- Type: NHS trust
- Established: 1 October 2002
- Hospitals: Amersham Hospital; Stoke Mandeville Hospital; Wycombe Hospital;
- Chair: David Highton
- Chief executive: Neil Macdonald
- Staff: 6,300 FTE (2023/24)
- Website: www.buckshealthcare.nhs.uk

= Buckinghamshire Healthcare NHS Trust =

Buckinghamshire Healthcare NHS Trust is an NHS trust which runs Wycombe Hospital, Stoke Mandeville Hospital, Amersham Hospital, Buckingham Community Hospital and Florence Nightingale Hospice in Buckinghamshire, England.

== History ==
The trust was established as the Buckinghamshire Hospitals NHS Trust on 1 October 2002, and became operational on 1 April 2003. The trust changed to its current name on 1 November 2010.
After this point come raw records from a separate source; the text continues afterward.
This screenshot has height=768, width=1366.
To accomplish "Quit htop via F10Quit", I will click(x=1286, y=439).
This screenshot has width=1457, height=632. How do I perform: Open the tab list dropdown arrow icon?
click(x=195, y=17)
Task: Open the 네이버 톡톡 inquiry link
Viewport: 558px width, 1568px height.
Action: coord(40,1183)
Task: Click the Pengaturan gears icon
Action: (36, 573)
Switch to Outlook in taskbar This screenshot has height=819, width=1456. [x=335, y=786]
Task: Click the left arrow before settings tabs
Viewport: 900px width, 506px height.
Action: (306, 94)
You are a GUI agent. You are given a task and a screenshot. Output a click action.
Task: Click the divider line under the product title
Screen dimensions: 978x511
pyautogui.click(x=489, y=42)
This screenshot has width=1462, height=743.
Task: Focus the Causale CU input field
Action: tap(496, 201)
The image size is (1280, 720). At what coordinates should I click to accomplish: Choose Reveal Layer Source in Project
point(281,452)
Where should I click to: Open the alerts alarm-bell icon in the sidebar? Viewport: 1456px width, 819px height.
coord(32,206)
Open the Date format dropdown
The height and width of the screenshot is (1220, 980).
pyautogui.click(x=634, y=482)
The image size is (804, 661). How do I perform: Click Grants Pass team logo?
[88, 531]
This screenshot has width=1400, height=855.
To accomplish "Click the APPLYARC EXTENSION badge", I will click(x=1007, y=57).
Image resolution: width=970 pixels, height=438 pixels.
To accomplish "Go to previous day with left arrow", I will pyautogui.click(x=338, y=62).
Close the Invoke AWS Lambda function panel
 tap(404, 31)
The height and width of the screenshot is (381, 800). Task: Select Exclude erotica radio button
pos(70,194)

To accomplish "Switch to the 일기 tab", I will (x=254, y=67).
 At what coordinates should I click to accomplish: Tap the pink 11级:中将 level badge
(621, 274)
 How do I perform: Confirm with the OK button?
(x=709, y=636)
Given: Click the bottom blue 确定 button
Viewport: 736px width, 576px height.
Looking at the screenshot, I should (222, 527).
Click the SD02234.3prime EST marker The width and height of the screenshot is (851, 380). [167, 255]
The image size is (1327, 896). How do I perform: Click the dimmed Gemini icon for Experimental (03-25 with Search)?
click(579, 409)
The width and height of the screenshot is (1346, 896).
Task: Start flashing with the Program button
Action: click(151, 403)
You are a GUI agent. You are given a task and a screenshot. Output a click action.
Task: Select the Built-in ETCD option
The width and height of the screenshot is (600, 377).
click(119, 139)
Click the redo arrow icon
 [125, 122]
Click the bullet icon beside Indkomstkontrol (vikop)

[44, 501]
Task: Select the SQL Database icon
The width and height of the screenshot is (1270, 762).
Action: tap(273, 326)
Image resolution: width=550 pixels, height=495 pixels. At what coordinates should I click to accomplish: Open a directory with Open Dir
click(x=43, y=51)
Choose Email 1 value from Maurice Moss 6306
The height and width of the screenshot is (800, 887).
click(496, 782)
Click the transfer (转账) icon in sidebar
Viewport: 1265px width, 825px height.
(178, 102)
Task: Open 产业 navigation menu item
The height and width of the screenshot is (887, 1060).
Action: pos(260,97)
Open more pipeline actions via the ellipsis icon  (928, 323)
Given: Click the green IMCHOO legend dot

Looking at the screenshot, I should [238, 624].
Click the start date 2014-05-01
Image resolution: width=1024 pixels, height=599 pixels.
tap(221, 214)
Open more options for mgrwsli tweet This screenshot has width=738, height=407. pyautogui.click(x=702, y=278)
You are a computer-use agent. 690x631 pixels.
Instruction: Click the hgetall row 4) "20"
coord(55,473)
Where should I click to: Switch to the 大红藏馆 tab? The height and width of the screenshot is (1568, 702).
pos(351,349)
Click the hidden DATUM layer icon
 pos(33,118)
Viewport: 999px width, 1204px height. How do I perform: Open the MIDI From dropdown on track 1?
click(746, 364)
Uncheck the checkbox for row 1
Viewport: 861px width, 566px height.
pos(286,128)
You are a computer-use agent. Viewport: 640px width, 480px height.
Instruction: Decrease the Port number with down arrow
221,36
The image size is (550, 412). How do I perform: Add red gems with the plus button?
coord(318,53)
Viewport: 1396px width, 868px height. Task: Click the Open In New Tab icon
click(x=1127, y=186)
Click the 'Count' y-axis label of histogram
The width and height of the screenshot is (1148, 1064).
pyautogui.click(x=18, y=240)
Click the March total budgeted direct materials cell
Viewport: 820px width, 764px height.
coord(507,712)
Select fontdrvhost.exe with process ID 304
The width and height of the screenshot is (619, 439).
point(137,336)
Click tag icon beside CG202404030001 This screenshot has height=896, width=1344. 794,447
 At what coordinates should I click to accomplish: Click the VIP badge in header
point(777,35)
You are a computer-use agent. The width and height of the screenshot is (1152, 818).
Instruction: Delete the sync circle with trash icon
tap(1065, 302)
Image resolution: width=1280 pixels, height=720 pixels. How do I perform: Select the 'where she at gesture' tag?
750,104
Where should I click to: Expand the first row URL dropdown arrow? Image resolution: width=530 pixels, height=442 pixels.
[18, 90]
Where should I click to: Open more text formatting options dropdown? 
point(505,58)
Changes to hospital provision in the area have been made after neighbouring Heatherwood and Wexham Park Hospitals NHS Foundation Trust was taken over by Frimley Park Hospital NHS Foundation Trust in October 2014.

==Performance==
In October 2013 as a result of the Keogh Review the Trust was put into the highest risk category by the Care Quality Commission. It was put into a buddying arrangement with Salford Royal NHS Foundation Trust.

In February 2014 the Trust announced it would invest £5 million to create 150 new nursing jobs to cut down on agency staff. “Before Christmas, we recruited 70 nurses and a further 97 nurses will be starting employment with the trust by April.” The trust spent £19.3 million on agency staff in 2014/5.

A Care Quality Commission inspection in March 2014 found the trust had made ‘significant progress’ with ‘real differences made in a relatively short time to improve quality and the patient experience’. Staff were said to be ‘caring and compassionate and treated patients with dignity and respect’. As a result, the trust was taken out of special measures in June 2014.

In February 2016 it was expecting a deficit of £5.5 million for the year 2015/6.